I treated patients with AML for 20 years and, at the time, there were two therapies that we used, though deciding which to prescribe was based on somewhat arbitrary factors for most patients. What this study demonstrated, however, was that the molecular genetics of the tumor should drive the choice of therapy. We didn’t know that at the time. But the point is, we could have. It would have been apparent had we aggregated the clinical response data from large numbers of patients with AML whose cancer had been genetically sequenced.
That is the power of data aggregation.
This brings me to the heart of why I made the decision to transition from clinical oncologist to research scientist: As much as I enjoyed my work as a clinician, too often, I didn’t have the information at my disposal to make the most effective treatment choices for individual patients. And too often, I felt helpless, much like my patients did. Had this gold mine of clinical data been more accessible, I am certain I could have made better treatment decisions and provided better outcomes for my patients.
That experience of fighting alongside my patients and feeling helpless was a turning point for me. I knew that what we really need are better ways to prevent and treat cancer.

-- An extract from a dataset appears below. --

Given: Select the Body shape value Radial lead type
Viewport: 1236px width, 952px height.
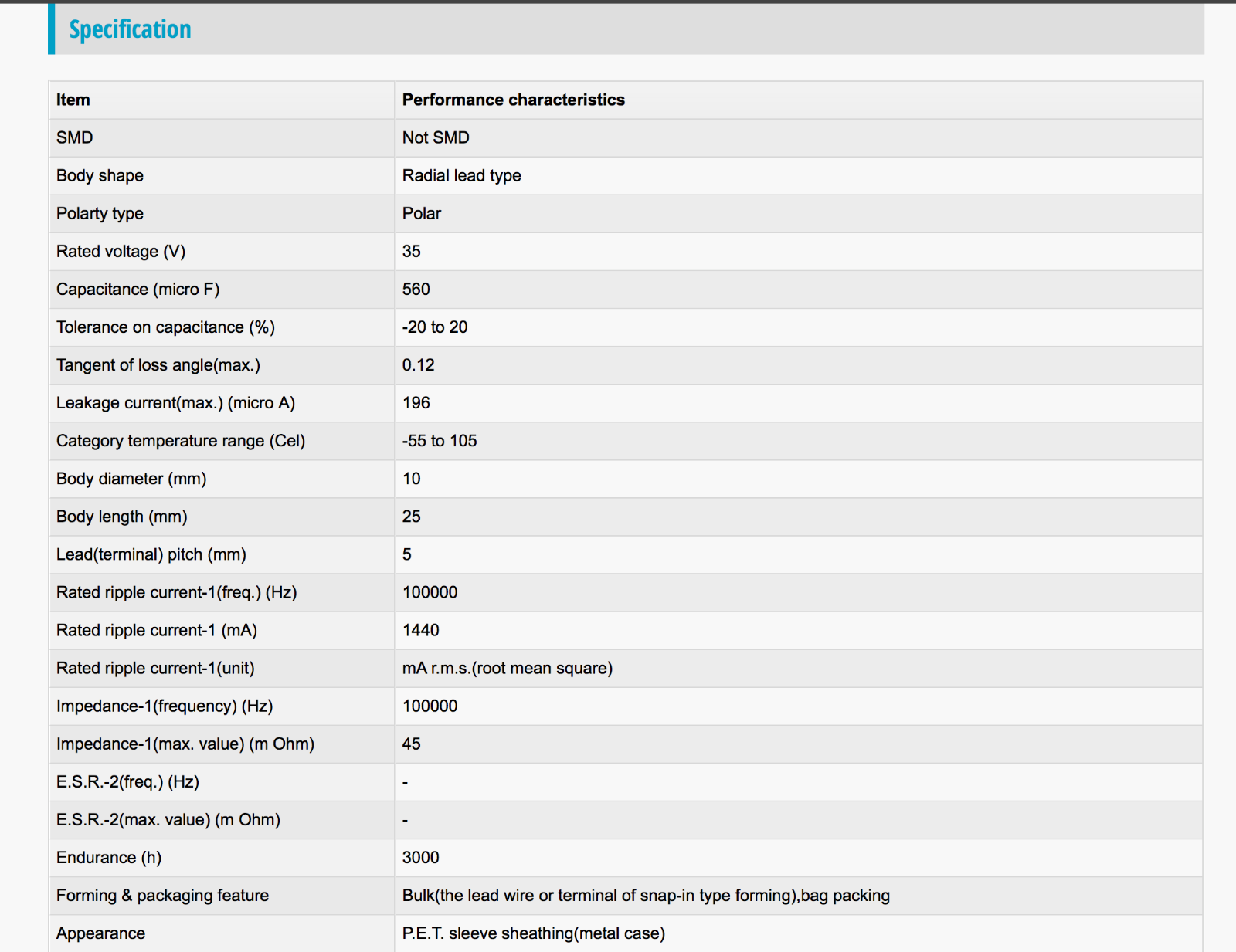Looking at the screenshot, I should (461, 175).
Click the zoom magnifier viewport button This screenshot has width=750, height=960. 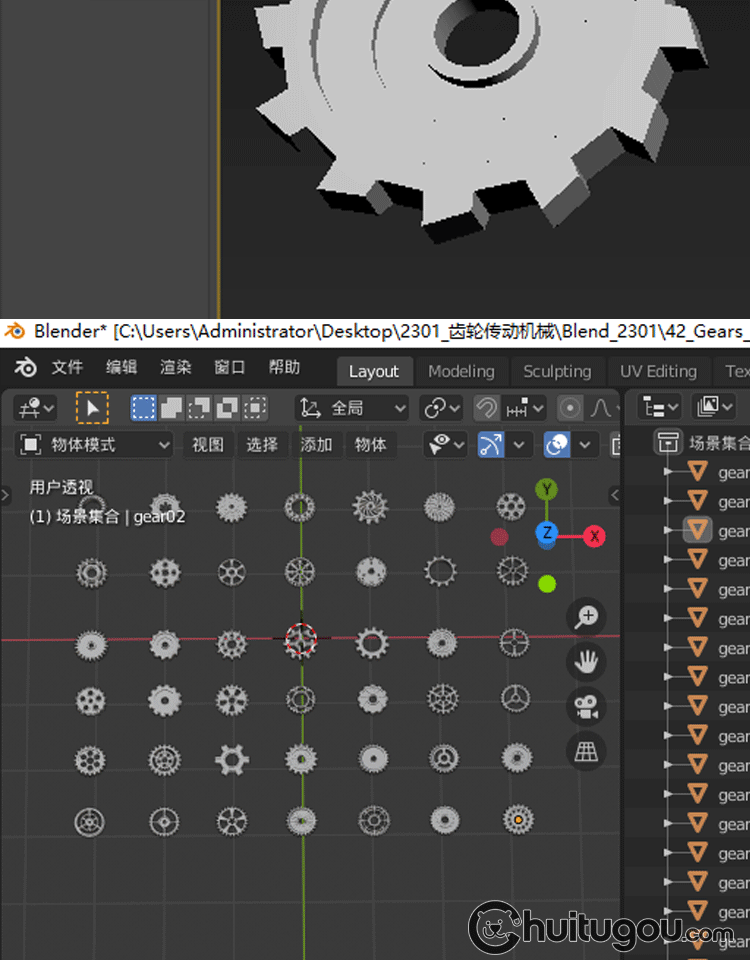[x=586, y=617]
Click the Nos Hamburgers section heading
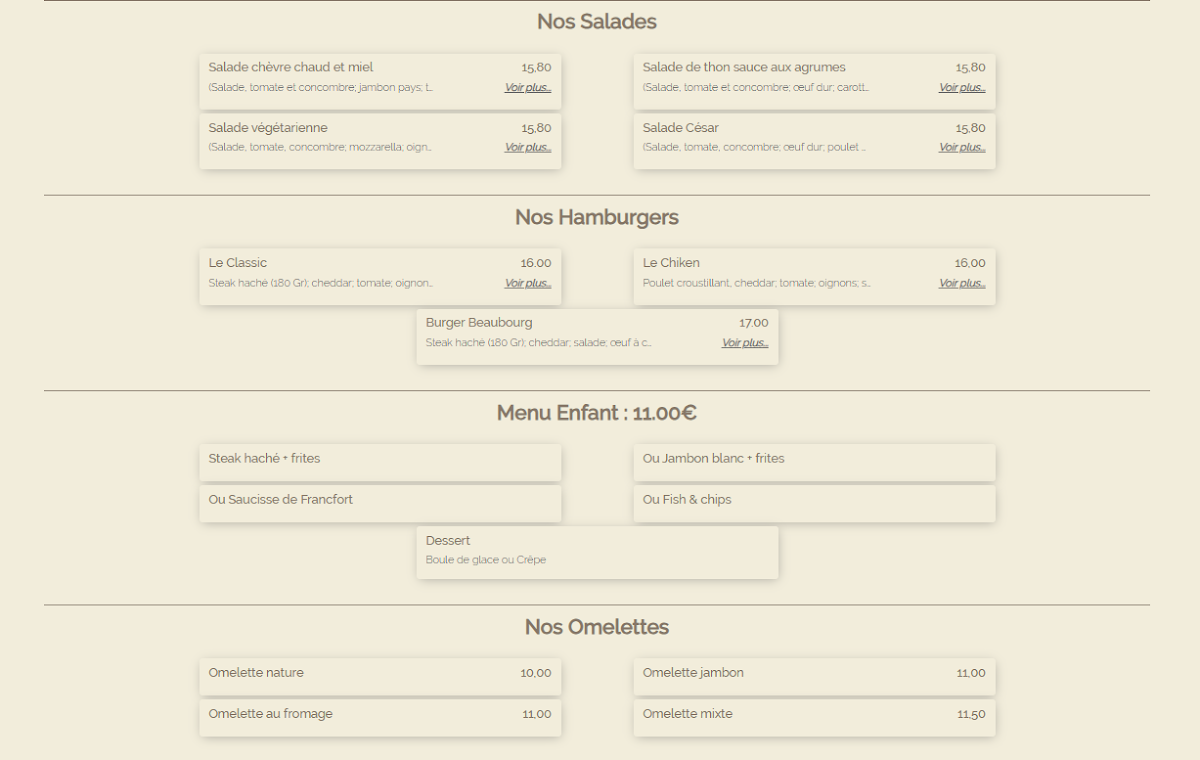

And we can only have these if we have a better understanding of the molecular biology of cancer—which I was determined to pursue in the lab.
Over the past decades, we have certainly made amazing progress against cancer. But there are still significant gaps in our understanding of malignant disease. We have much to learn, and basic science is our path to get there.
The question is: How do we make great science happen? How do we get lightning to strike in just the right spot?
From my experience, the most innovative science comes not from a top-down approach, but from creative thoughts bubbling up in unexpected places. And I believe the way to nurture that process is by creating an atmosphere where bright young scientists are encouraged to investigate unconventional and high-risk ideas, which, occasionally, may lead to the next big breakthrough. That creativity is cultivated in an environment of stable funding and access to top-notch infrastructure, limited bureaucracy, and freedom to pursue the most promising ideas.
I have seen how passionately and tirelessly the cancer community works, driven by your commitment to advancing our understanding of cancer and helping our patients live longer, healthier lives.
I can’t think of a better way to continue to contribute to this shared goal than by leading NCI and collaborating with talented investigators, committed advocates, supportive policy makers, forward-thinking industry partners, and many more to advance cancer research.
Thank you for your dedication and caring, and thank you for the warm welcome you’ve given me in these last couple of months.